Le combat des Alliés contre le nazisme apparaît
comme un cas, exemplaire et rare, de guerre juste. C'est parce
que ce recours à la violence armée lui semblait
moralement fondé que le cardinal Villeneuve apporta son
soutien à l'effort de guerre du Canada. L'histoire a confirmé
la justesse de son appréciation. Ce qui ne signifie pas
qu'on doive approuver tous les actes de guerre commis par les
Alliés durant ce conflit. Rien n'excuse le bombardement
de Dresde, qui a fait vingt fois plus de victimes que l'attentat
du 11 septembre, ni les attaques nucléaires contre les
villes d'Hiroshima et de Nagasaki, qui ont causé la mort
de plus de 200 000 civils japonais.
Bonne conscience et risque nucléaire
La diabolisation de l'adversaire peut donner bonne conscience
à ceux qui sont tentés par l'aventure militaire.
Elle explique que pendant de nombreuses années les Américains
ont considéré que la guerre menée contre
la population du Vietnam était juste, puisqu'elle équivalait
à une croisade contre le communisme.

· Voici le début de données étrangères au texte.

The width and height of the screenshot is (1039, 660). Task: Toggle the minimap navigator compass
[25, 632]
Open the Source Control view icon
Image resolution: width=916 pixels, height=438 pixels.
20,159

Le cardinal Francis
Spellman, vicaire aux armées, en visite chez les soldats
américains au Vietnam, les avait gratifiés du titre
de " soldats du Christ ", avait parlé de défense
de la civilisation et affirmé que l'Amérique était
" le bon Samaritain de toutes les nations ". Sa déclaration
fut loin de susciter l'unanimité chez les dirigeants religieux.
Le cardinal Martin, archevêque de Rouen commenta: "
On ne défend pas la civilisation - à plus forte
raison une civilisation dite chrétienne - à coups
de canons et de bombes. Le Christ a fait remettre son épée
au fourreau par l'ami impétueux qui prétendait le
défendre l'arme à la main. Toute guerre moderne
me semble une régression monstrueuse vers la barbarie "
(Documentation catholique, 5 février 1967).
Les risques de destruction massive liés à l'existence
et à l'usage possible de l'arme nucléaire ont accru
les réticences au sujet de la validité éthique
de la théorie de la guerre juste. C'est dans le contexte
de menace nucléaire que Jean XXIII écrit : "
Il est une persuasion qui, à notre époque, gagne
de plus en plus les esprits, c'est que les éventuels conflits
entre les peuples ne doivent pas être réglés
par le recours aux armes, mais par la négociation. Il est
vrai que, d'ordinaire, cette persuasion vient de la terrible puissance
de destruction des armes modernes et de la crainte des cataclysmes
et des ruines épouvantables qu'occasionnerait l'emploi
de ces armes. C'est pourquoi il devient humainement impossible
de penser que la guerre soit, en notre ère atomique, le
moyen adéquat pour obtenir justice d'une violation de droits
" (Pacem in Terris).
Nonobstant cette persuasion surgissent des conjonctures où
l'emploi des armes apparaît inévitable en tant qu'ultime
recours, moins pour assurer la paix à court terme que pour
éviter une dégradation de l'état des choses
ou pour protéger la survie de nations ou de collectivités
en péril. Mais ce recours à la violence armée
devient de plus en plus risqué et lourd de séquelles
imprévisibles. Il marque un échec de la communauté
internationale, un pas en arrière dans la poursuite du
développement solidaire de l'humanité. Voilà
pourquoi, avant de recourir aux armes, il faut investir dans la
négociation, rechercher les compromis réalistes
et honorables et aussi approfondir la connaissance des virus
belligènes. Car toute violence, incluant le terrorisme,
s'enracine dans un terreau idoine et s'alimente à des sources
où prolifèrent les germes de mort.Peut-être
que nous produisons nous-mêmes une partie de ce terreau.
La guerre, juste ou non juste, conventionnelle ou souterraine,
est un fléau. "De la peste, de la famine et de la
guerre, délivre-nous, Seigneur", dit une antique prière.
Un fléau dont la proximité nous inquiète,
depuis le 11 septembre. Cette proximité peut nous aider
à comprendre l'angoisse et la détresse de millions
de petites gens qui ailleurs dans le monde appréhendent
de voir s'abattre sur eux les armes vengeresses de la "liberté
immuable". Si nous sommes des artisans de paix, nous trouverons
d'autres solutions que de massacrer des innocents sans défense
réfugiés dans des abris de fortune, sous-alimentés,
sans eau potable, vivant dans la misère extrême.
Il y a sûrement une autre manière de combattre le
terrorisme que d'ajouter au bilan de l'attentat du 11 septembre
en exterminant des milliers de pauvres gens ailleurs sur la planète.